» Goal of the exercise
In the data below, restate exactly the lines from the one with "Toggle Save on" to the final line, both included, but not the pictures.

------------------------------------------------

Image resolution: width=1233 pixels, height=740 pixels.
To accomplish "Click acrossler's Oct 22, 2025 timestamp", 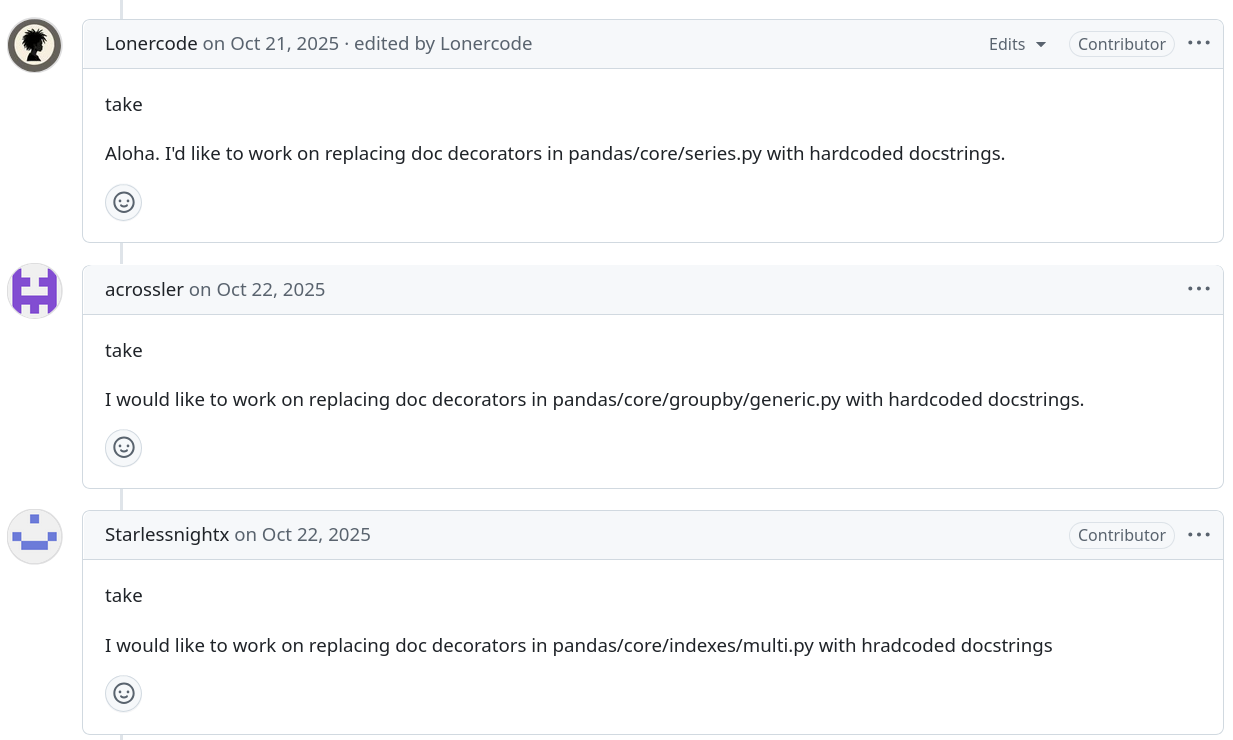I will (x=271, y=290).
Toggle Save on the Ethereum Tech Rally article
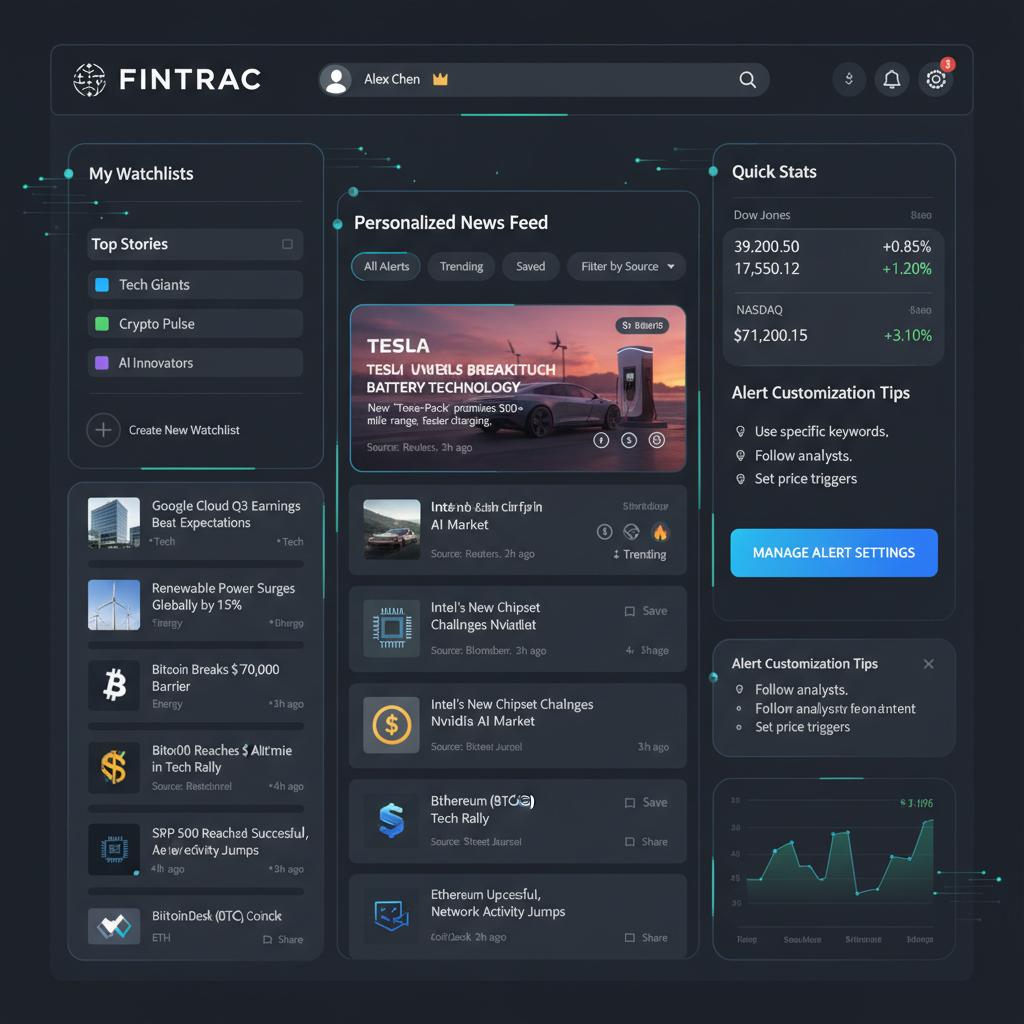The height and width of the screenshot is (1024, 1024). [x=645, y=802]
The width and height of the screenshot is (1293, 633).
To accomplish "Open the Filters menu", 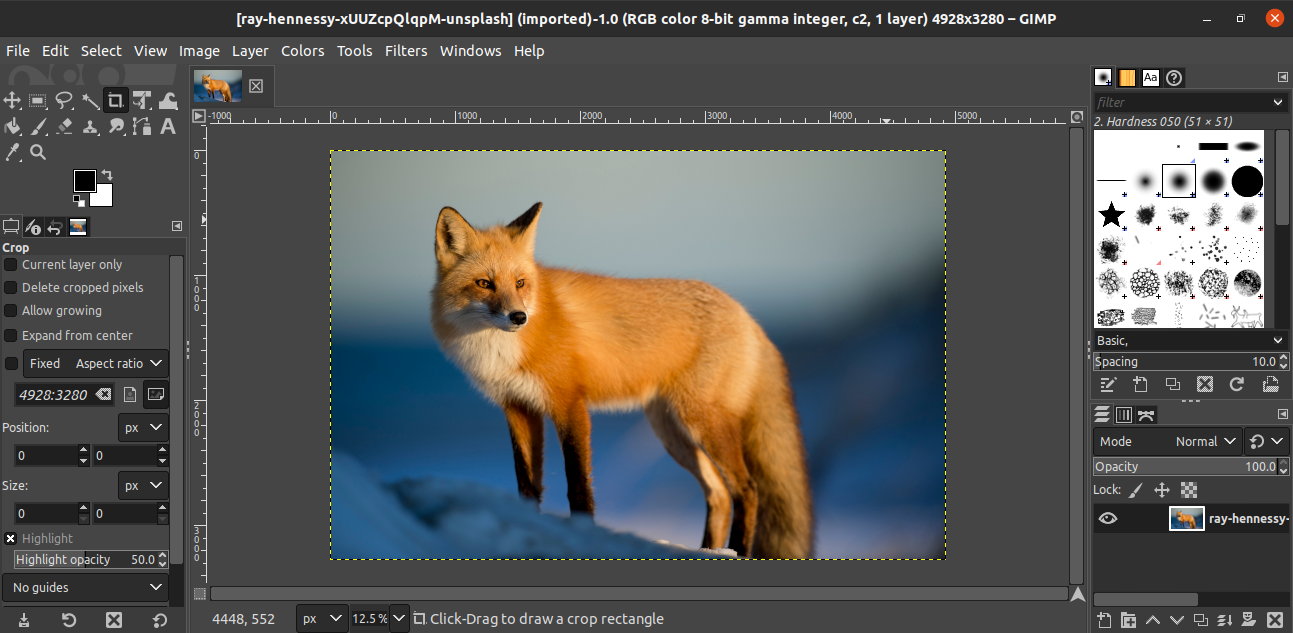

------------------------------------------------

» Final answer
Toggle Save on the Ethereum Tech Rally article
The height and width of the screenshot is (1024, 1024). [x=645, y=802]
The width and height of the screenshot is (1293, 633).
To accomplish "Open the Filters menu", 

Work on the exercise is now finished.